Gold focused investments and exchange traded funds have rallied on more easing measures from central banks. The Federal Reserve, European Central Bank and Bank of Japan have all announced additional stimulus in the past month with moves that could weaken their currencies.
Policies that devalue currencies are another reason to consider a physically-backed precious metal ETF.
"The greatest boon for gold investors has been the rise of gold bullion exchange-traded funds. Suddenly, trading in gold has become cheaper, simpler and more liquid. No more filling out forms in triplicate and being escorted to the vault to collect your bars of gold.
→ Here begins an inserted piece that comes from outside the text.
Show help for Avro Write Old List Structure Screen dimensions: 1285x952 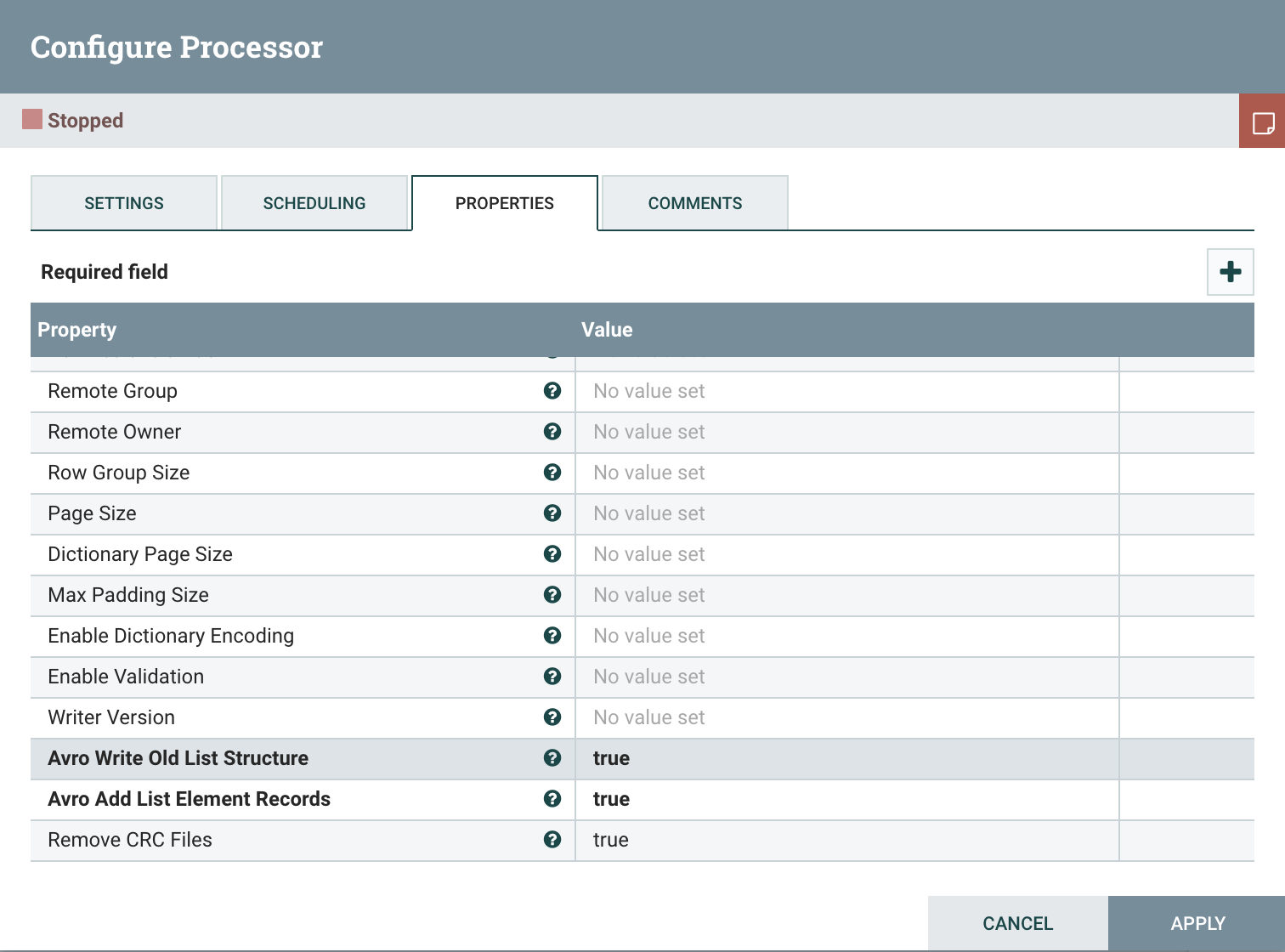pos(553,758)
True, ETFs don't feel as nice as a bar of the good stuff, but then what do feelings have to do with being a rational investor? " Vikash Jain wrote for Financial Post.
Some investors use gold ETFs to protect themselves from a weaker dollar and the Fed recently announced its third round of quantitative easing, or QE3.
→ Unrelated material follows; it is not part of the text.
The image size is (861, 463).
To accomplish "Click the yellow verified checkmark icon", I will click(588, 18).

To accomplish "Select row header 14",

"So far, gold and silver have been the main beneficiaries, rising in the week before the FOMC meeting in anticipation of more stimulative monetary policies, and then, after the announcement, reacting to the even-more aggressive monetary stimulus than even the most liberal observers had expected," Jeffry Nichols of Rosland Capital wrote in a recent note.
Seasonal factors may also support gold ETFs due to buying in India and China.
The amount of gold held for investment reasons has multiplied and gold ETFs now hold 81 million ounces of gold, or up $54 million over the past 5 years. Since more gold is circulating there is less supply and more upward pressure on prices.
The largest gold ETF, SPDR Gold Shares (GLD), has gained about 13% over the past quarter, and holds $74 billion in assets under management. The iShares Gold Trust (IAU) has also gained about 13% over the past three months and has about $11.2 billion in AUM.
SPDR Gold Shares
Full disclosure: Tom Lydon's clients own GLD.